La derecha francesa elegirá el domingo a su candidato a las presidenciales de 2017, en unas primarias en el que el ex primer ministro François Fillon, con su plan de choque liberal, lidera la contienda frente a Alain Juppé, más moderado.

Frente a una izquierda gobernante impopular y dividida, el vencedor de estos comicios tiene grandes posibilidades de convertirse en presidente de Francia el próximo mayo, tras un duelo final con la líder de la extrema derecha Marine Le Pen.

La primera ronda de estas primarias inéditas en la historia de la derecha francesa, inspiradas en las de Estados Unidos, movilizó el pasado domingo a más de cuatro millones de electores, una cifra muy superior a la prevista inicialmente.

François Fillon, de 62 años, el que fue primer ministro del expresidente Nicolas Sarkozy durante cinco años (2007-2012), se impuso en la primera ronda con el 44% de los votos, 16 puntos por delante de Juppé, quien encabezó los sondeos durante meses.

Sarkozy, que buscaba un segundo mandato tras su derrota en las presidenciales de 2012 frente al socialista François Hollande, quedó eliminado en la primera vuelta, superado por su discreto ex primer ministro, a quien solía referirse como "Mr. Nobody".

Pese a sus diferencias personales, el exmandatario anunció su apoyo a Fillon, con quien comparte posiciones políticas "más próximas", mermando las posibilidades de Juppé, de 71 años, quien también fue ministro durante su gobierno.

Los últimos sondeos auguran la victoria de Fillon con un 65% de los votos, frente al 35% para Juppé, en la segunda y definitiva vuelta del domingo.

- Dos rostros, una derecha -

François Fillon, con un programa que combina un enfoque liberal en lo económico y conservador en lo social, ha conseguido cierto éxito en su presentación como el único candidato capaz de reformar Francia.

El programa de este abogado admirador de la 'Dama de Hierro', Margaret Thatcher, es más radical que el de su contrincante.

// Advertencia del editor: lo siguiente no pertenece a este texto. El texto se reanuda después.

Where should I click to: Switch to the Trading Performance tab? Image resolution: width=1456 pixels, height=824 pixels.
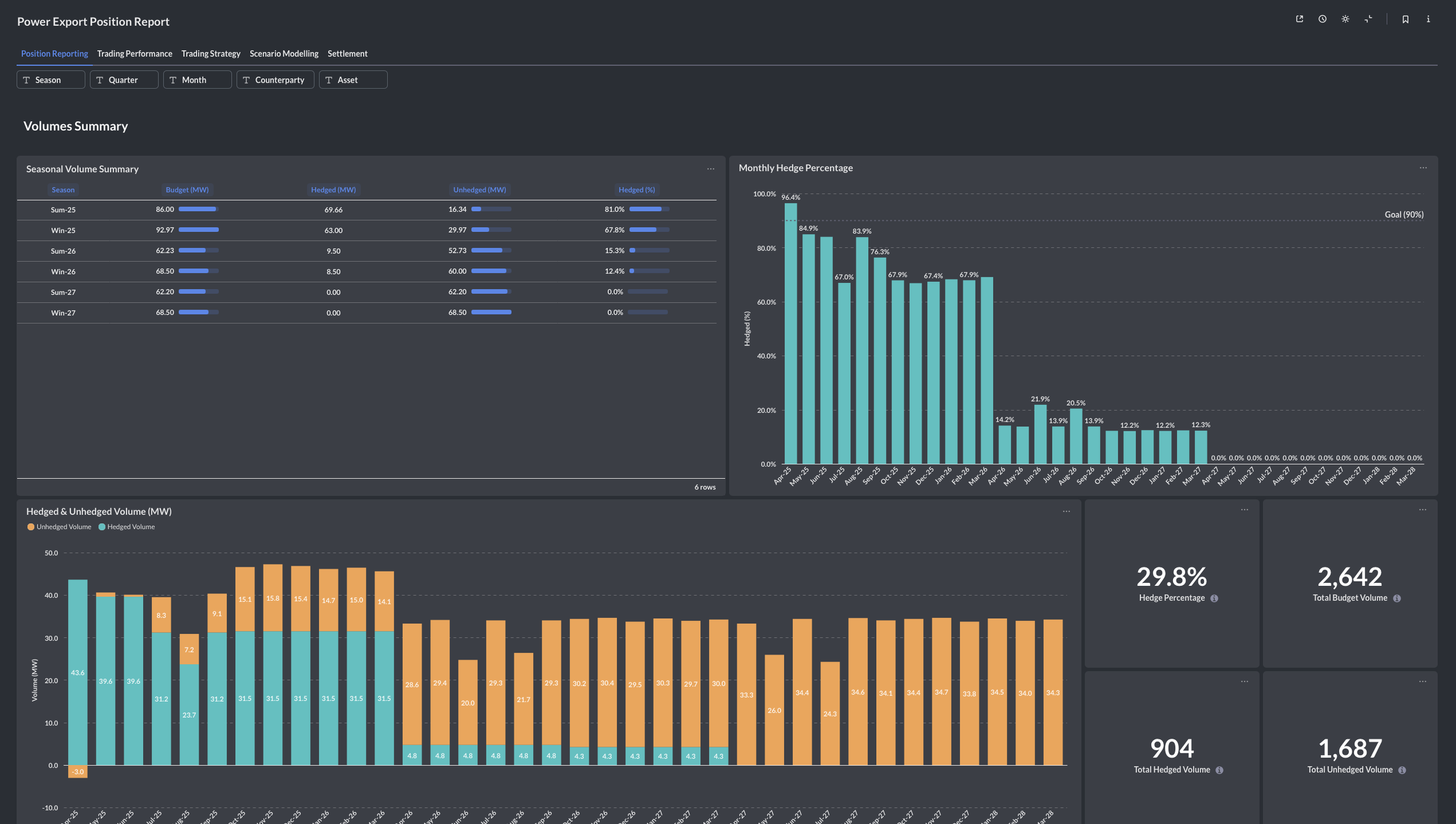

Propone recortar el gasto público en 100.000 millones de euros, suprimir 500.000 puestos de funcionarios y eliminar una de las reformas más emblemáticas de la izquierda socialista francesa: la semana laboral de 35 horas.

Sobre los temas de sociedad, Fillon, un católico devoto, padre de cinco hijos, propone reservar la adopción plena a parejas heterosexuales.

También se posiciona a favor de una alianza con Rusia para erradicar al grupo yihadista Estado Islámico (EI).

Juppé, ex primer ministro durante la presidencia de Jacques Chirac (1995-1997) y cinco veces ministro, es también liberal en el plano económico.

El alcalde de Burdeos defiende la supresión de 250.000 puestos públicos, entre 85.000 a 100.000 millones de euros en recortes del gasto público y el fin de la semana laboral de 35 horas.

Sin embargo, al contrario de su rival, que promete cambios profundos en los primeros tres meses de su mandato, Juppé propone reformas "progresivas".

Asimismo, critica la visión "extremadamente tradicionalista" sobre la sociedad de su rival, y mantiene una posición crítica con el Kremlin.

La participación en la segunda vuelta de estos comicios abiertos a todos los franceses con derecho a voto será la gran incógnita del domingo.

En la primera ronda, unos 600.000 electores de izquierda acudieron a las urnas con el objetivo principal de descartar de la carrera al Elíseo a Sarkozy. Una vez logrado su objetivo, muchos podrían quedarse en sus casas.

Los territorios de ultramar comenzarán a votar el sábado y los franceses en el extranjero lo podrán hacer por vía electrónica.

En Francia metropolitana, los centros electorales abrirán el domingo a las 07H00 GMT y cerrarán a las 18H00 GMT.